Google nasıl tekel bir şirket? Teknoloji devi, uygulama geliştiricileri ve iş ortaklarından ne istiyor?
Şimdi sizinle bir hayal kuralım. siz ve ben, bir akıllı telefon tasarladık ve onu Android işletim sistemiyle piyasaya sürmek istiyoruz. Bizi nasıl bir süreç bekliyor?
Maalesef, eğer telefonumuzda Google Play servislerinin yer almasını istiyorsak, Google’a üreteceğimiz cihaz başına belirli bir ücret ödememiz gerekiyor. Google Play Store, YouTube gibi uygulamaları ancak bu sayede cihazımızda ön yüklü olarak sunabiliyoruz.
Ancak Google bize diyor ki, benim işletim sistemimi kullanacaksan, telefonunun ana ekranında benim uygulamalarımı öne çıkaracaksın. Mesela, birinci sayfada bir Google Arama vidget’ı olacak ve telefonunu ilk açtığında herkes, Google logosunu görecek. Uygulama mağazamı da yine kısa yol olarak buraya ekleyeceksin.
Google’a bu durunda şu soruyu sormak en doğal hakkımız değil mi, ben zaten senin servislerin için sana para ödedim, bana niye şunu şuraya koy, bunu buraya koy diye şart koşuyorsun? Yok, maalesef değil. Eğer Google’a bu soruyu sorarsak şirket bize diyecek ki, beğenmiyorsan kullanma kardeşim. Ama unutma, Google olarak senin satışa sunacağın hiçbir Android cihaza destek sağlamam, her işini kendin yaparsın.
Haydi, bir de geliştirici olalım. Şu anda Çin dışı pazarda Android’te en çok kullanılan uygulama mağazası Google Play Store ve siz, milyarlarca kullanıcının cebine girmek için Google Play’de yer almak zorundasınız. Aylarca üzerinde çalıştığınız bir uygulamayı, ya ücretli ya da uygulama içi satın almalarla birlikte ücretli olacak şekilde mağazada yayınladınız. Google, hangi durumda olursanız olun, her uygulama ve uygulama içi satın alım tutarının %30’unu komisyon olarak alıyor ve siz bu nedenle, daha başlangıç aşamasında emeğinizin büyük bir kısmını Google’a kaptırıyorsunuz.
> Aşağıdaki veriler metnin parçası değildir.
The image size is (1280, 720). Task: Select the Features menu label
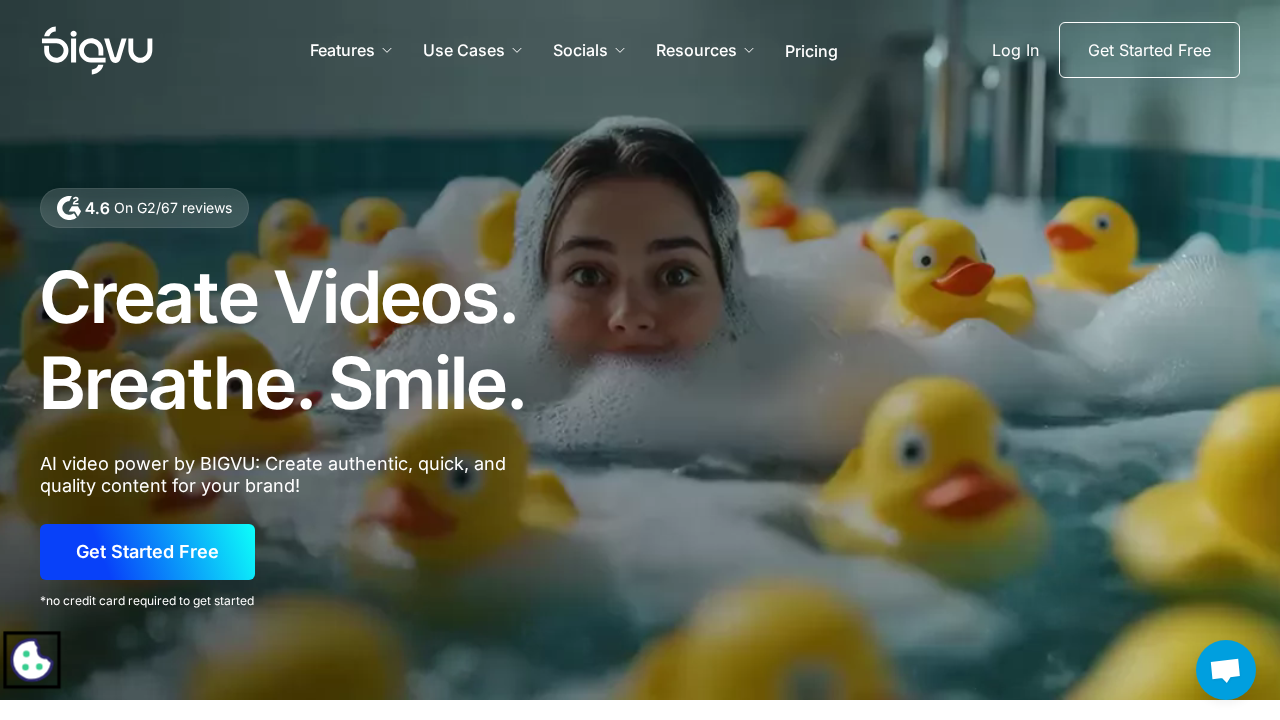coord(342,50)
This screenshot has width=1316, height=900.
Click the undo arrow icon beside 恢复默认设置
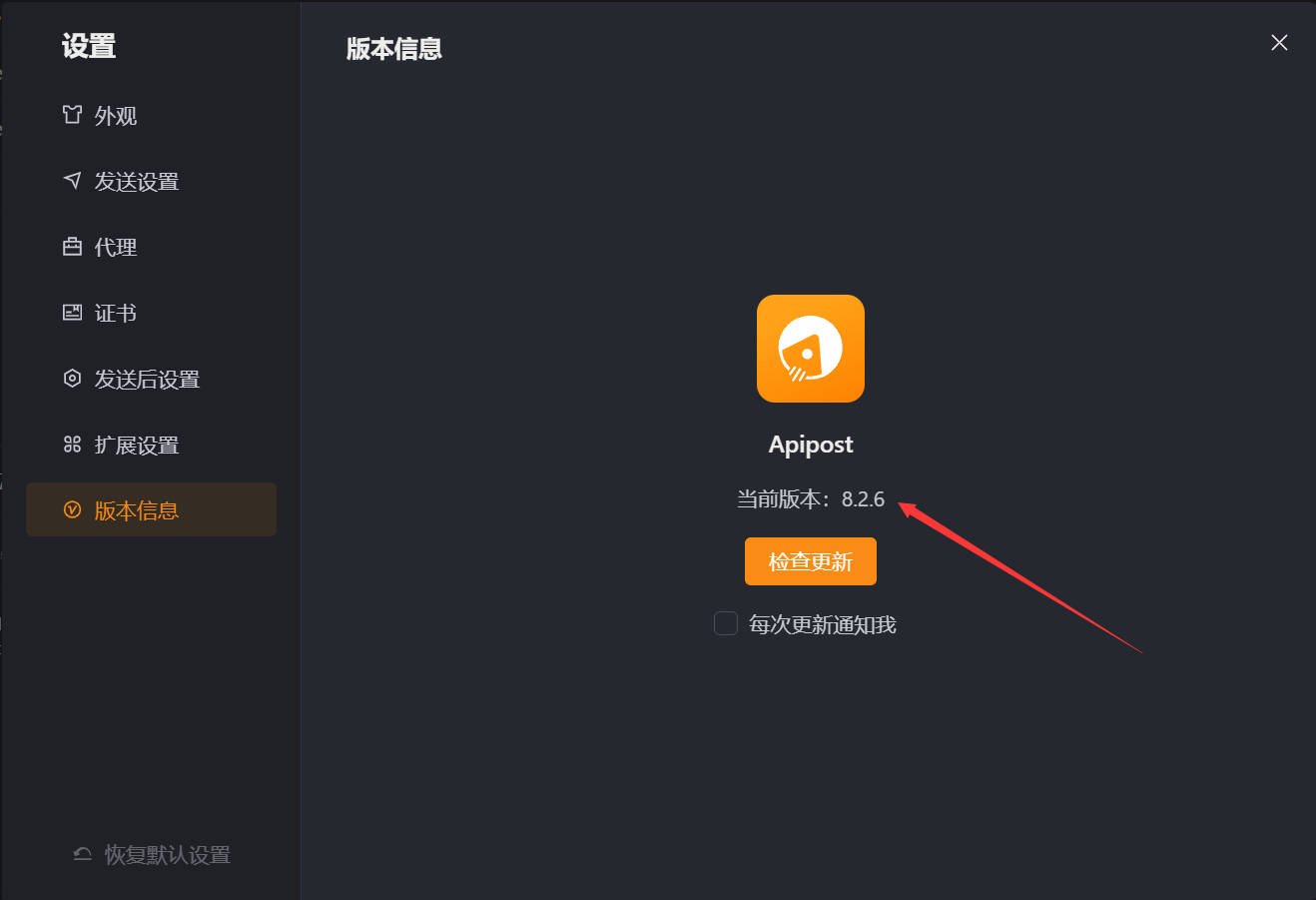click(x=83, y=854)
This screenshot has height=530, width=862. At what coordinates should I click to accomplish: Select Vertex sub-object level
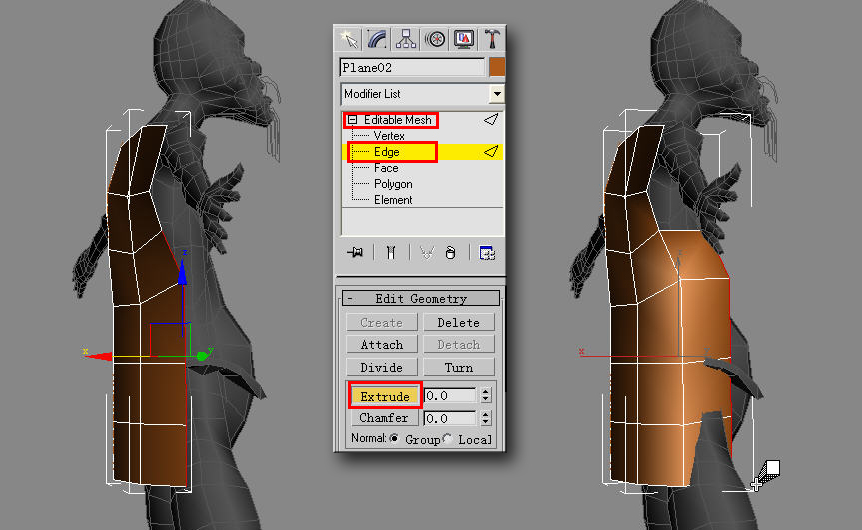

Uygulamanızın içine reklam koysanız, yine Google’ın Adsense servisine başvurmak zorundasınız ve yine, Google’dan alacağınız ödeme sizi tatmin etmeyecektir.
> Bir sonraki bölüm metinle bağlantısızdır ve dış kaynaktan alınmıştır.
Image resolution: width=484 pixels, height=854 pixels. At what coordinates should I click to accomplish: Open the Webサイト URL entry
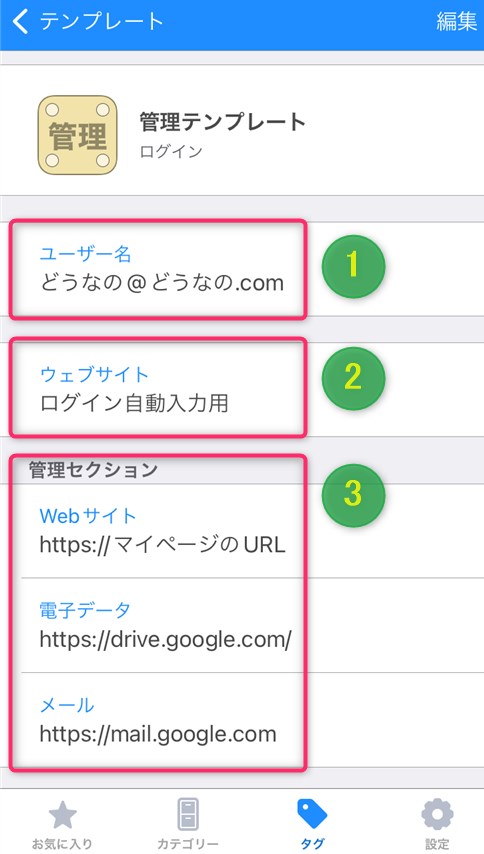click(x=162, y=545)
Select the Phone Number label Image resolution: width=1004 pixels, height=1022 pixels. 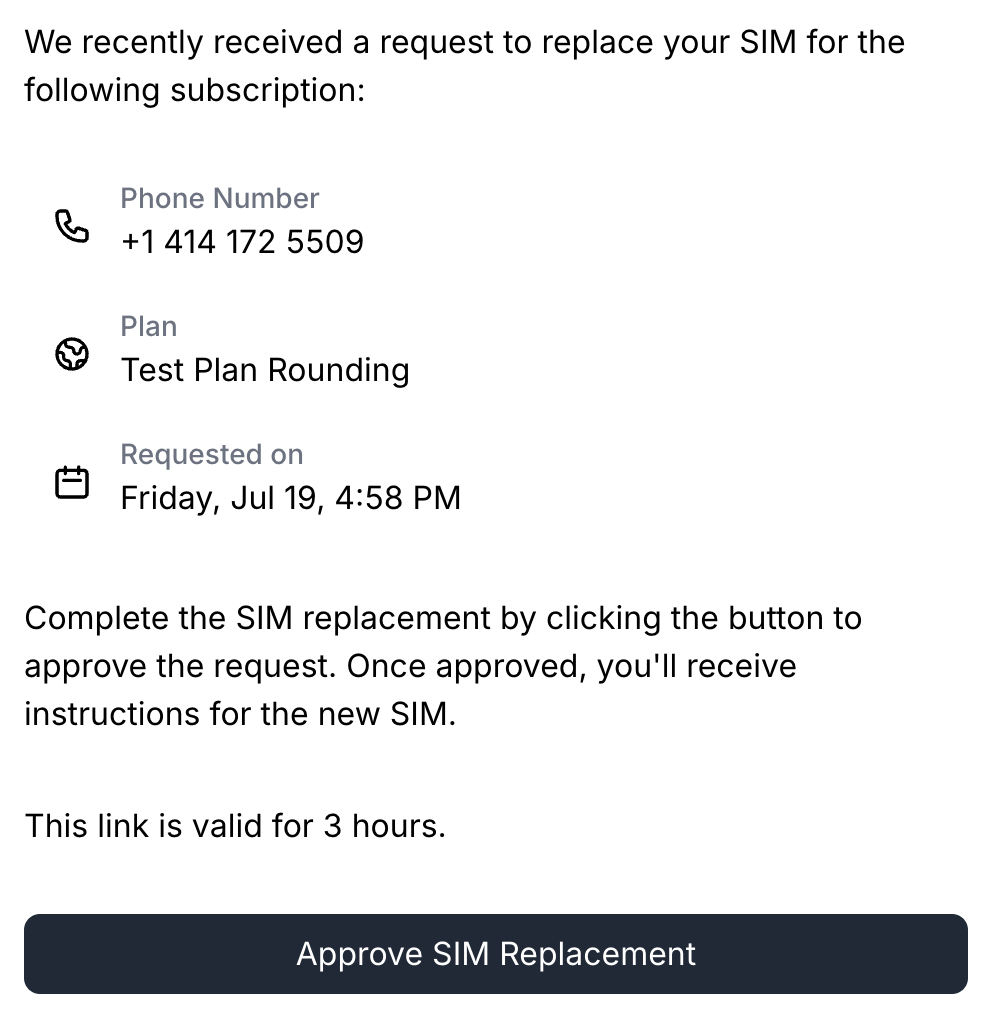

Akıllı telefon şirketi olmayı da, uygulama geliştiricisi olmayı da boş verin. Biz bugün Android dünyasında neyi eleştiriyoruz? Akıllı telefon üreticilerinin sürekli yeni modeller çıkarmasını, aynı akıllı telefon modellerini farklı isimlerle satışa sunmasını veya mevcut bir amiral gemisi model eskimeden, yenisini tanıtmalarını. Evet, ilk başta bu eleştirileri yapmak gayet mantıklı ama, size Android akıllı telefon üreticilerinin, sattıkları akıllı telefonların gelirleri haricinde Android’ten hiçbir şey kazanmadığını söylesem? Evet, Google’ın uygulamalarına cihazınızda yer veren ve bu sayede şirketin reklam gelirlerinin artmasına katkı sağlayan bir akıllı telefon üreticisiyseniz, Google’a kazandırdığınız paradan size düşen hiçbir şey yok. Elbette, Google çeşitli seviyelerde kendi işletim sistemini kullanan OEM üreticilere destekler sağlıyor fakat, bunlar olağanüstü düzeylerde değil.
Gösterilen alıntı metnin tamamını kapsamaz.